● **TASK TO COMPLETE**
Update the rows from the line containing "Click the down arrow of the article scrollbar" through the line containing "Looking at the screenshot, I should 675,180.", both included, by changing "dropdown" to "menu" and leaving the rest unchanged.

--- Start of ENTRIES SHOWN ---

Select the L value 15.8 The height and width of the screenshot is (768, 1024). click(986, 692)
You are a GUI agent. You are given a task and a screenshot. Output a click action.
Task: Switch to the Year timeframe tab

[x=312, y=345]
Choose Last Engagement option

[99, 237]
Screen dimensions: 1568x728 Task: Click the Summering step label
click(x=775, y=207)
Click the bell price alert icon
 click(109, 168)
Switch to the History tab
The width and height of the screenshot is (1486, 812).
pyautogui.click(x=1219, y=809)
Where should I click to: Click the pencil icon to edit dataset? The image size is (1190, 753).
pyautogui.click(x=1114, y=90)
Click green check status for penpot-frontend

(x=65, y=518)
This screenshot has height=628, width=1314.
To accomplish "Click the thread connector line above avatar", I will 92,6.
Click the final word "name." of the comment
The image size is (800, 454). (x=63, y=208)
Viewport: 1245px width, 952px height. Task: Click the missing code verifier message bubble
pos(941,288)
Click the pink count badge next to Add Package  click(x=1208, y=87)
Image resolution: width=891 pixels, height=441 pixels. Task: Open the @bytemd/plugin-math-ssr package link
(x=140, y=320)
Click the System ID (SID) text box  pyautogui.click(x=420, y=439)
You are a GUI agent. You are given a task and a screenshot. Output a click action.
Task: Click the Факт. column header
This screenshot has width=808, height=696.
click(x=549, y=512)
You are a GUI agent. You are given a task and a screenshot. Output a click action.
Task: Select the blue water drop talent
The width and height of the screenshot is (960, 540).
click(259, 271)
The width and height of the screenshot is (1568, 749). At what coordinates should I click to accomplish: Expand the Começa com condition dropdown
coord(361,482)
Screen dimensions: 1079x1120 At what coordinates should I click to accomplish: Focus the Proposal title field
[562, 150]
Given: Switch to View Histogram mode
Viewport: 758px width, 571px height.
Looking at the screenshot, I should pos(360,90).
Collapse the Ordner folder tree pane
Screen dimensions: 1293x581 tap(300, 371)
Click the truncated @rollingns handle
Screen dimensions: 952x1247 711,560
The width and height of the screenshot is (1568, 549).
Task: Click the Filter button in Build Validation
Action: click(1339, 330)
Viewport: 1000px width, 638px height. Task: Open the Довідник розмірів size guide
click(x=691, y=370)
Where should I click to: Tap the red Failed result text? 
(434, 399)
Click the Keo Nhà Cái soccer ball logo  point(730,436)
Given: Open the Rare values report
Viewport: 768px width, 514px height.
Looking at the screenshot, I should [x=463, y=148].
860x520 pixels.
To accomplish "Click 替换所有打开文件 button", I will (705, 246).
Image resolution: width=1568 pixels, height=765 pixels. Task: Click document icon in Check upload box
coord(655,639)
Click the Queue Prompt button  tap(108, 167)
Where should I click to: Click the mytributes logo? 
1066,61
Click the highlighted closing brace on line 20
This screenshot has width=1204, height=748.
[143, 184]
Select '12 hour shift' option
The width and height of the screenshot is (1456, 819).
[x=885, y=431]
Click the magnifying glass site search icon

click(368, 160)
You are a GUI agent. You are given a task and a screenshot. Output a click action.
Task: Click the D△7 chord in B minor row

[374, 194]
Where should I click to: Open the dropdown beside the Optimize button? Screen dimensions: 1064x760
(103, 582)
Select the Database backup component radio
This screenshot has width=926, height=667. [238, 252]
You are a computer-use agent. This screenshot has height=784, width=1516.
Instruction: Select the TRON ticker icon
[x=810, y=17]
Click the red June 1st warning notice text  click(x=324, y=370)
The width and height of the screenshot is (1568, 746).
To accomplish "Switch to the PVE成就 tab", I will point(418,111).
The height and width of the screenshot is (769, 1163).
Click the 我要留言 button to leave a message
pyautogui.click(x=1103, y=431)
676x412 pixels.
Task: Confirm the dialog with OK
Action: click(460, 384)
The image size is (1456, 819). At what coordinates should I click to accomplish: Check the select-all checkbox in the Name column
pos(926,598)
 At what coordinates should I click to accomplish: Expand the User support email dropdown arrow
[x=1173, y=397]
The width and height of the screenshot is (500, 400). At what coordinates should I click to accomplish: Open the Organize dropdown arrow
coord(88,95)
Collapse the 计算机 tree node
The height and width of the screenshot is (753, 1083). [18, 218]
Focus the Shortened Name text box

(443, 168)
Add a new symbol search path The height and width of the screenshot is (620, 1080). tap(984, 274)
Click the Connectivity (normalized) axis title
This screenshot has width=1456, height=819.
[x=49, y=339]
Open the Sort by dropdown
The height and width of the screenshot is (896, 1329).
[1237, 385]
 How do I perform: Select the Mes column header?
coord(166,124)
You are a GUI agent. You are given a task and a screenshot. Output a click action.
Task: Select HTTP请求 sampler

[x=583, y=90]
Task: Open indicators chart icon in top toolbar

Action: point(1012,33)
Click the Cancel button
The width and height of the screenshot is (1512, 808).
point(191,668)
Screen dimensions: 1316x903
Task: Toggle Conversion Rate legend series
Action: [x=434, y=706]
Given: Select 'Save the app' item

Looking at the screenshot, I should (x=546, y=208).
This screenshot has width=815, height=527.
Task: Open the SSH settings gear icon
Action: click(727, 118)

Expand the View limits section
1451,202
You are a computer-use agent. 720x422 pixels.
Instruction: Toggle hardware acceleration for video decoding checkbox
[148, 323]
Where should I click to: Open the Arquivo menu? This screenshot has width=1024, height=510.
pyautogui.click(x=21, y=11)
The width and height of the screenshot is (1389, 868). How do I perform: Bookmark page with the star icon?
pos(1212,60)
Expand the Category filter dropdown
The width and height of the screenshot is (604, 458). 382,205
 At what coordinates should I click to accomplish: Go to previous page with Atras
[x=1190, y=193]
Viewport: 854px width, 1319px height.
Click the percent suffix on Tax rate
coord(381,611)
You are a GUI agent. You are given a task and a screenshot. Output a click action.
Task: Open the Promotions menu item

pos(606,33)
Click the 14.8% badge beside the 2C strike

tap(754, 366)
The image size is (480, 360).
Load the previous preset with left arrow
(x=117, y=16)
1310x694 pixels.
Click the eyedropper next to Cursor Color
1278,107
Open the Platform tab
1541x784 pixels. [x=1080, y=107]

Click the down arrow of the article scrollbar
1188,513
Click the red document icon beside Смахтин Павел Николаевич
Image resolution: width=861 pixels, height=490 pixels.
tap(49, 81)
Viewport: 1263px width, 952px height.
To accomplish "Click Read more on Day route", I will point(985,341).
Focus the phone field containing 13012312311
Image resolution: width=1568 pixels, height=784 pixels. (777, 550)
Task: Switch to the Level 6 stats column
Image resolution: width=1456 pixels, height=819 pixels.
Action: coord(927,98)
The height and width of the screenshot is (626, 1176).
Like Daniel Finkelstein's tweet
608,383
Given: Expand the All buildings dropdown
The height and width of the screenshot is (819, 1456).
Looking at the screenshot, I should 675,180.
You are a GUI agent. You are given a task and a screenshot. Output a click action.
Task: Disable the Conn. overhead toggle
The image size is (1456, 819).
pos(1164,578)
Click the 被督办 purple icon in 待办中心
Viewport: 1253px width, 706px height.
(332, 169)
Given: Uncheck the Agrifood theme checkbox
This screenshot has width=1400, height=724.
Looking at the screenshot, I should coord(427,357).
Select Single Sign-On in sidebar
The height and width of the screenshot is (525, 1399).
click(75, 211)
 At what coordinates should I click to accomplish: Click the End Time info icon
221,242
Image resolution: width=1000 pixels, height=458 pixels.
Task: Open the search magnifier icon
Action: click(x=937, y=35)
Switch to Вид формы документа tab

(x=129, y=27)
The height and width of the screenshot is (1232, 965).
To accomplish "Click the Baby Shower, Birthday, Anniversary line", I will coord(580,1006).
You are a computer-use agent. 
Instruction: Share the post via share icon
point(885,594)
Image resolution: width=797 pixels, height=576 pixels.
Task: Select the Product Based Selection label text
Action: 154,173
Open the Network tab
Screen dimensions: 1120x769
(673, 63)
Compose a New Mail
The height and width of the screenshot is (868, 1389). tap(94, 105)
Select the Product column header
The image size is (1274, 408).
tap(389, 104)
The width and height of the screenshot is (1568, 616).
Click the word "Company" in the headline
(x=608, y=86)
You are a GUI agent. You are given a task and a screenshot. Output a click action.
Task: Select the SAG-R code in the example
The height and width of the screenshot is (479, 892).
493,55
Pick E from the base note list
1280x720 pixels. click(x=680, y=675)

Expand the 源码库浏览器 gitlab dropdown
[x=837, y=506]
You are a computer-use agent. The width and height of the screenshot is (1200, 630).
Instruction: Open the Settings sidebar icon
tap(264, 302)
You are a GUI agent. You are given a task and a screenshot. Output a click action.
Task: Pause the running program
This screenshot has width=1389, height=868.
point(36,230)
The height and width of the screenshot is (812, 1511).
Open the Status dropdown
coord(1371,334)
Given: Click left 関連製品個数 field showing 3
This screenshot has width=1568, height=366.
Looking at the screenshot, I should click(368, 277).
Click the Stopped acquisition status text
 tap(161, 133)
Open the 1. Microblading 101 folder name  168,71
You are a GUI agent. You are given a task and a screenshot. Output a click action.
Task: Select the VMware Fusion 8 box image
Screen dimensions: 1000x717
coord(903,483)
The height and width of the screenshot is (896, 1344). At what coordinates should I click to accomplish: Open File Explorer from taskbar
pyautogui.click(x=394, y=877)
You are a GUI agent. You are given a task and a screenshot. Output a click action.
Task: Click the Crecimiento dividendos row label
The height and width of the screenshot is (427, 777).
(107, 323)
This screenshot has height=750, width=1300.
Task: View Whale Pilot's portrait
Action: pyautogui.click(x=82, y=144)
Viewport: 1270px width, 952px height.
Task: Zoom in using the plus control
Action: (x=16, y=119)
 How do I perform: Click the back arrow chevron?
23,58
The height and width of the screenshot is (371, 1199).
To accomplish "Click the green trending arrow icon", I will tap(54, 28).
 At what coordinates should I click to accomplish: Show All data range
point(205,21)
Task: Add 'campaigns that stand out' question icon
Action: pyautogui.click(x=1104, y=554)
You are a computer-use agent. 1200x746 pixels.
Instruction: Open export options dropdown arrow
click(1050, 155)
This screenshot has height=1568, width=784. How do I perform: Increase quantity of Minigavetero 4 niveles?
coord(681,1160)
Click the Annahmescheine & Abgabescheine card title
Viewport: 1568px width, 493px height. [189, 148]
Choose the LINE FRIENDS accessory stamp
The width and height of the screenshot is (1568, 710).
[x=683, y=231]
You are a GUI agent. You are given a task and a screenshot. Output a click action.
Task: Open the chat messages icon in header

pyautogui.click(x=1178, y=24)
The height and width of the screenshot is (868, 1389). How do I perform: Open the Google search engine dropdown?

--- End of ENTRIES SHOWN ---

● **FULL SOLUTION**
Click the down arrow of the article scrollbar
1188,513
Click the red document icon beside Смахтин Павел Николаевич
Image resolution: width=861 pixels, height=490 pixels.
tap(49, 81)
Viewport: 1263px width, 952px height.
To accomplish "Click Read more on Day route", I will point(985,341).
Focus the phone field containing 13012312311
Image resolution: width=1568 pixels, height=784 pixels. (777, 550)
Task: Switch to the Level 6 stats column
Image resolution: width=1456 pixels, height=819 pixels.
Action: coord(927,98)
The height and width of the screenshot is (626, 1176).
Like Daniel Finkelstein's tweet
608,383
Given: Expand the All buildings menu
The height and width of the screenshot is (819, 1456).
Looking at the screenshot, I should 675,180.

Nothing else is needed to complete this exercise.